── Input data ──
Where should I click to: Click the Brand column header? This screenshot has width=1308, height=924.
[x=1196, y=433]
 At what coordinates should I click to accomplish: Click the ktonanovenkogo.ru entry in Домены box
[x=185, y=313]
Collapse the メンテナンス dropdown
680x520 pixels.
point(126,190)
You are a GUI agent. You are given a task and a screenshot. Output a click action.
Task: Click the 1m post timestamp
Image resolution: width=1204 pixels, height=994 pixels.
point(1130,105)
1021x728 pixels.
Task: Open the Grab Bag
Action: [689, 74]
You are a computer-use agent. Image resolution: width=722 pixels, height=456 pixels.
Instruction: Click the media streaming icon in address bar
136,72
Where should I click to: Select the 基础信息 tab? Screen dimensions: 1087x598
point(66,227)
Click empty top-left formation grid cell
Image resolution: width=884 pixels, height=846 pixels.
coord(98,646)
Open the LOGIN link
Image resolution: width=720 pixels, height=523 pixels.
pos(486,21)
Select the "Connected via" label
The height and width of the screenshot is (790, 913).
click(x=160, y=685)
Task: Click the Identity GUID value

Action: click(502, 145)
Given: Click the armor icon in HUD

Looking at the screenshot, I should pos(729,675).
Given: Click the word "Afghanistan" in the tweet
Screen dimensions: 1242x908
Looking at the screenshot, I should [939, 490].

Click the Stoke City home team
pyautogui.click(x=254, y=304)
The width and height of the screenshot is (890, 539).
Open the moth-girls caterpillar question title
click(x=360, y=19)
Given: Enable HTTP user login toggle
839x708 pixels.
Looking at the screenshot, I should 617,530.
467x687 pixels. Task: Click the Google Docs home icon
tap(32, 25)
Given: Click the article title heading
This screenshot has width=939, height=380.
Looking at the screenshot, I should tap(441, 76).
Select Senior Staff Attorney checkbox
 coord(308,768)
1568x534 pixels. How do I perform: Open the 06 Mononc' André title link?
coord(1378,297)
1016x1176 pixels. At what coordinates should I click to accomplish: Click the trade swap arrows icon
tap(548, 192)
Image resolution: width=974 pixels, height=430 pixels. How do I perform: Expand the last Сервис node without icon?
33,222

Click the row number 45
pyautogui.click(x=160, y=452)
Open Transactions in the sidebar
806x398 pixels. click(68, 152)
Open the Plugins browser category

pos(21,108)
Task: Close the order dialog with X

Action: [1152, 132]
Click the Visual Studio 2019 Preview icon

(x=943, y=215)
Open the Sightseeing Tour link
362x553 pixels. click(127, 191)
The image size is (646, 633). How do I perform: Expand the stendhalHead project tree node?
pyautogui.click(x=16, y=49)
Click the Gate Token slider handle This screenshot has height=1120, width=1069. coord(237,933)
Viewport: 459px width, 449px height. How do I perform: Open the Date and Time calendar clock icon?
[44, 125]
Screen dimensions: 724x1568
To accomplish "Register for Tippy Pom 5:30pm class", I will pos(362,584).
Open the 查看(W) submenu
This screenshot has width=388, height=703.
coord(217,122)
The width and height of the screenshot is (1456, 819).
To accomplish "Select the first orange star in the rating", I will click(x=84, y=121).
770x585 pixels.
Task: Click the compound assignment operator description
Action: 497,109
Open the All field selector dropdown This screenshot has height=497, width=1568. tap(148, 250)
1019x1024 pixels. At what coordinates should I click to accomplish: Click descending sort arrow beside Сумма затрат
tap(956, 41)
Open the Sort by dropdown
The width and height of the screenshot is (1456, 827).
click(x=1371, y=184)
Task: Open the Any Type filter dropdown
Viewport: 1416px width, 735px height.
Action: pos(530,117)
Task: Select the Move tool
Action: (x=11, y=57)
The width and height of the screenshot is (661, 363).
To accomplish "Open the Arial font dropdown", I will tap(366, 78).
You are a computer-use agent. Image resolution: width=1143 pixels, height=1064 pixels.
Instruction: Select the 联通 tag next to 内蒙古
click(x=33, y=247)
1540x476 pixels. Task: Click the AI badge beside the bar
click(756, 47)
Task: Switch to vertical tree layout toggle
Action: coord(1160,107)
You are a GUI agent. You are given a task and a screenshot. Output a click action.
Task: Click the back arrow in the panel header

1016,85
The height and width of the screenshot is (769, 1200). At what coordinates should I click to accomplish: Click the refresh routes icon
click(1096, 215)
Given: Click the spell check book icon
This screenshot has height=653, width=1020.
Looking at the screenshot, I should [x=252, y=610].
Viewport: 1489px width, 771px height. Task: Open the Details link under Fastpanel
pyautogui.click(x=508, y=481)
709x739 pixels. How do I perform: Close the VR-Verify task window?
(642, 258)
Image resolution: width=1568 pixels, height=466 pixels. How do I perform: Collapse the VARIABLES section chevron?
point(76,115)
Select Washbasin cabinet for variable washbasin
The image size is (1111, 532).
───
◆ **Work required**: Each line above needs to be output again, exactly as shown.

◆ **Result of this task**:
Where should I click to: Click the Brand column header? This screenshot has width=1308, height=924.
[x=1196, y=433]
 At what coordinates should I click to accomplish: Click the ktonanovenkogo.ru entry in Домены box
[x=185, y=313]
Collapse the メンテナンス dropdown
680x520 pixels.
point(126,190)
You are a GUI agent. You are given a task and a screenshot. Output a click action.
Task: Click the 1m post timestamp
Image resolution: width=1204 pixels, height=994 pixels.
point(1130,105)
1021x728 pixels.
Task: Open the Grab Bag
Action: [689, 74]
You are a computer-use agent. Image resolution: width=722 pixels, height=456 pixels.
Instruction: Click the media streaming icon in address bar
136,72
Where should I click to: Select the 基础信息 tab? Screen dimensions: 1087x598
point(66,227)
Click empty top-left formation grid cell
Image resolution: width=884 pixels, height=846 pixels.
coord(98,646)
Open the LOGIN link
Image resolution: width=720 pixels, height=523 pixels.
pos(486,21)
Select the "Connected via" label
The height and width of the screenshot is (790, 913).
click(x=160, y=685)
Task: Click the Identity GUID value

Action: click(502, 145)
Given: Click the armor icon in HUD

Looking at the screenshot, I should pos(729,675).
Given: Click the word "Afghanistan" in the tweet
Screen dimensions: 1242x908
Looking at the screenshot, I should [939, 490].

Click the Stoke City home team
pyautogui.click(x=254, y=304)
The width and height of the screenshot is (890, 539).
Open the moth-girls caterpillar question title
click(x=360, y=19)
Given: Enable HTTP user login toggle
839x708 pixels.
Looking at the screenshot, I should 617,530.
467x687 pixels. Task: Click the Google Docs home icon
tap(32, 25)
Given: Click the article title heading
This screenshot has width=939, height=380.
Looking at the screenshot, I should tap(441, 76).
Select Senior Staff Attorney checkbox
 coord(308,768)
1568x534 pixels. How do I perform: Open the 06 Mononc' André title link?
coord(1378,297)
1016x1176 pixels. At what coordinates should I click to accomplish: Click the trade swap arrows icon
tap(548, 192)
Image resolution: width=974 pixels, height=430 pixels. How do I perform: Expand the last Сервис node without icon?
33,222

Click the row number 45
pyautogui.click(x=160, y=452)
Open Transactions in the sidebar
806x398 pixels. click(68, 152)
Open the Plugins browser category

pos(21,108)
Task: Close the order dialog with X

Action: [1152, 132]
Click the Visual Studio 2019 Preview icon

(x=943, y=215)
Open the Sightseeing Tour link
362x553 pixels. click(127, 191)
The image size is (646, 633). How do I perform: Expand the stendhalHead project tree node?
pyautogui.click(x=16, y=49)
Click the Gate Token slider handle This screenshot has height=1120, width=1069. coord(237,933)
Viewport: 459px width, 449px height. How do I perform: Open the Date and Time calendar clock icon?
[44, 125]
Screen dimensions: 724x1568
To accomplish "Register for Tippy Pom 5:30pm class", I will pos(362,584).
Open the 查看(W) submenu
This screenshot has width=388, height=703.
coord(217,122)
The width and height of the screenshot is (1456, 819).
To accomplish "Select the first orange star in the rating", I will click(x=84, y=121).
770x585 pixels.
Task: Click the compound assignment operator description
Action: 497,109
Open the All field selector dropdown This screenshot has height=497, width=1568. tap(148, 250)
1019x1024 pixels. At what coordinates should I click to accomplish: Click descending sort arrow beside Сумма затрат
tap(956, 41)
Open the Sort by dropdown
The width and height of the screenshot is (1456, 827).
click(x=1371, y=184)
Task: Open the Any Type filter dropdown
Viewport: 1416px width, 735px height.
Action: pos(530,117)
Task: Select the Move tool
Action: (x=11, y=57)
The width and height of the screenshot is (661, 363).
To accomplish "Open the Arial font dropdown", I will tap(366, 78).
You are a computer-use agent. Image resolution: width=1143 pixels, height=1064 pixels.
Instruction: Select the 联通 tag next to 内蒙古
click(x=33, y=247)
1540x476 pixels. Task: Click the AI badge beside the bar
click(756, 47)
Task: Switch to vertical tree layout toggle
Action: coord(1160,107)
You are a GUI agent. You are given a task and a screenshot. Output a click action.
Task: Click the back arrow in the panel header

1016,85
The height and width of the screenshot is (769, 1200). At what coordinates should I click to accomplish: Click the refresh routes icon
click(1096, 215)
Given: Click the spell check book icon
This screenshot has height=653, width=1020.
Looking at the screenshot, I should [x=252, y=610].
Viewport: 1489px width, 771px height. Task: Open the Details link under Fastpanel
pyautogui.click(x=508, y=481)
709x739 pixels. How do I perform: Close the VR-Verify task window?
(642, 258)
Image resolution: width=1568 pixels, height=466 pixels. How do I perform: Collapse the VARIABLES section chevron?
point(76,115)
Select Washbasin cabinet for variable washbasin
The image size is (1111, 532).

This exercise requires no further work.